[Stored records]
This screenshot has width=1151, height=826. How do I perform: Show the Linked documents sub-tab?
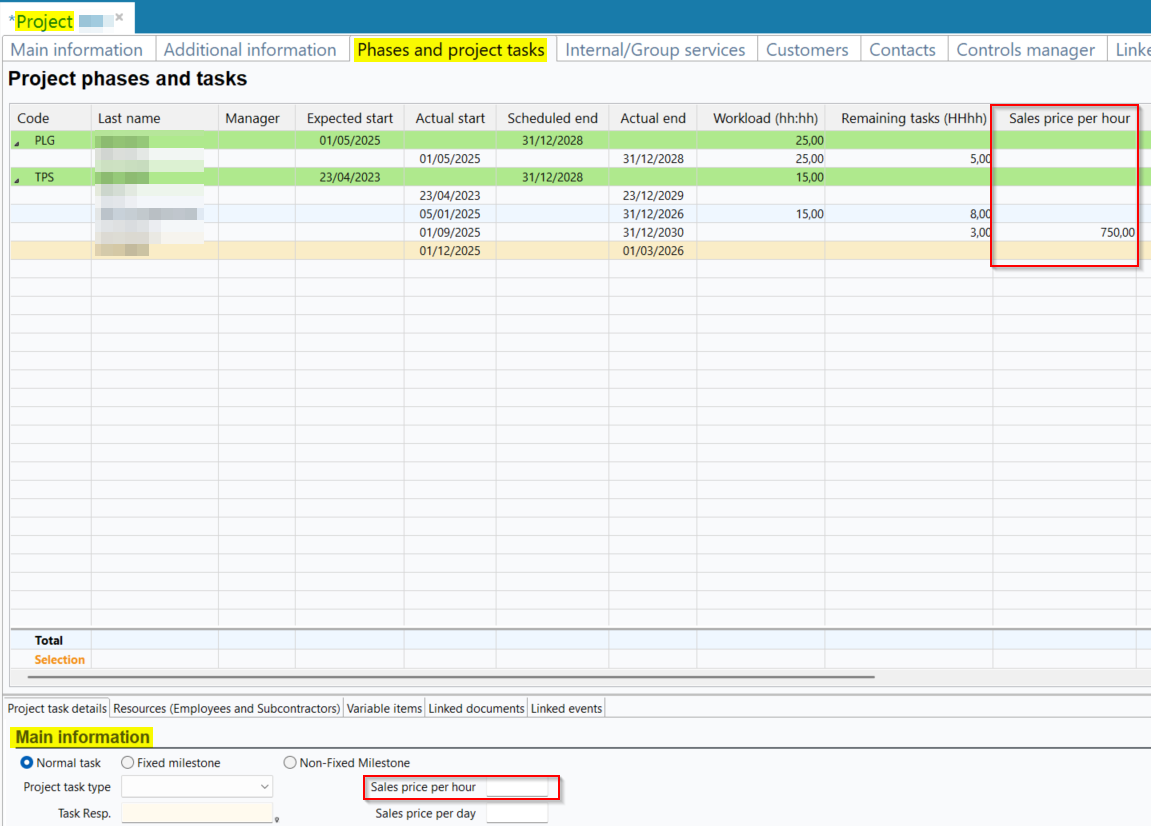point(476,708)
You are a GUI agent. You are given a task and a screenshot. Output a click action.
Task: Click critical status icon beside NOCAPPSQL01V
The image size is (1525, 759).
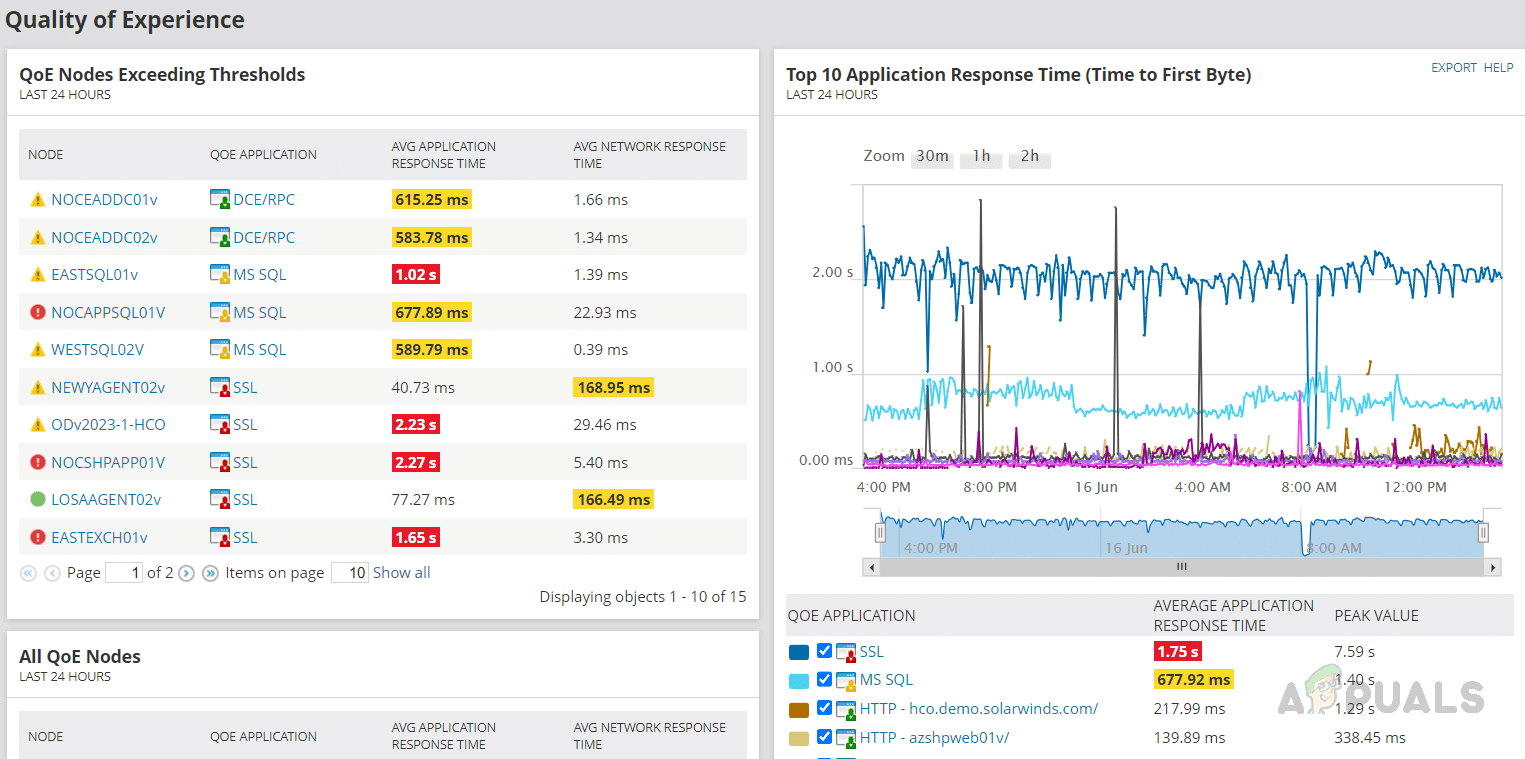click(x=38, y=313)
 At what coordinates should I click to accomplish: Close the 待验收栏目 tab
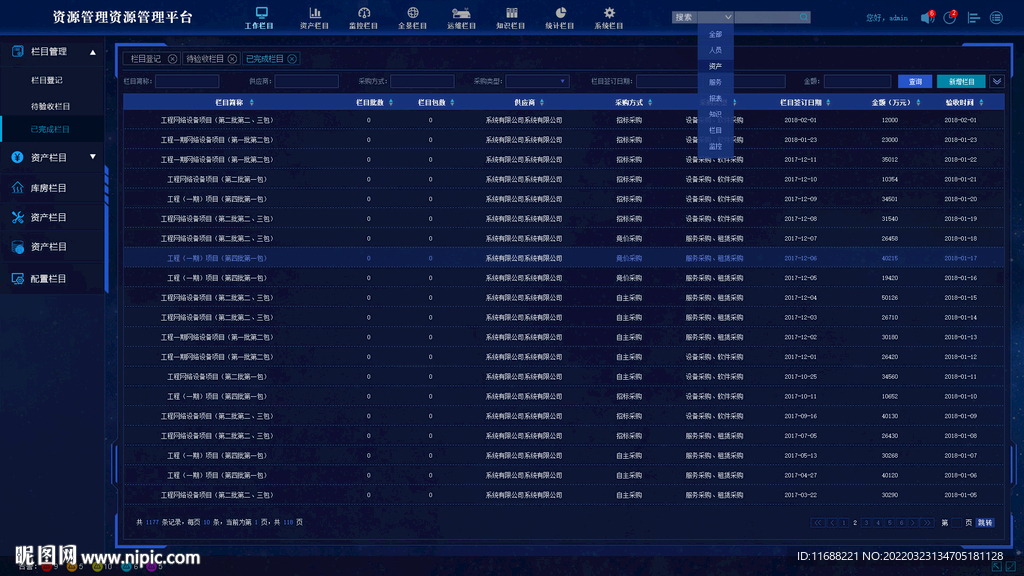(x=232, y=59)
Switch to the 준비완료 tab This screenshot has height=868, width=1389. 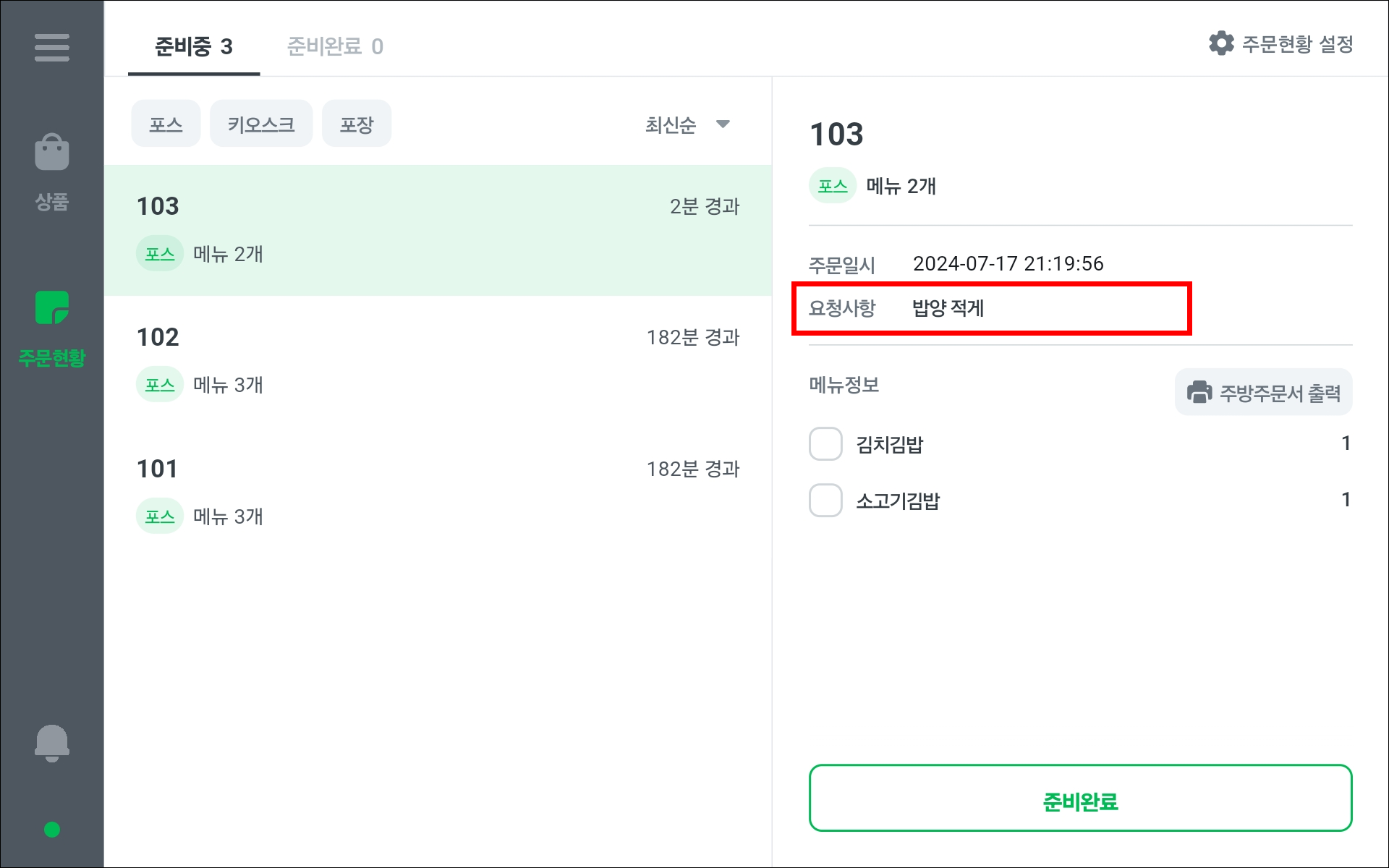[x=335, y=47]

* Your objective:
All that should be returned is the run of lines from the start of the entries above to the line bearing "Task: Click critical", each exact, with pictures omitted.

* Final answer:
This screenshot has width=1151, height=826. How do I perform: Show the Linked documents sub-tab?
point(476,708)
You are a GUI agent. You are given a task and a screenshot. Output a click action.
Task: Click critical status icon beside NOCAPPSQL01V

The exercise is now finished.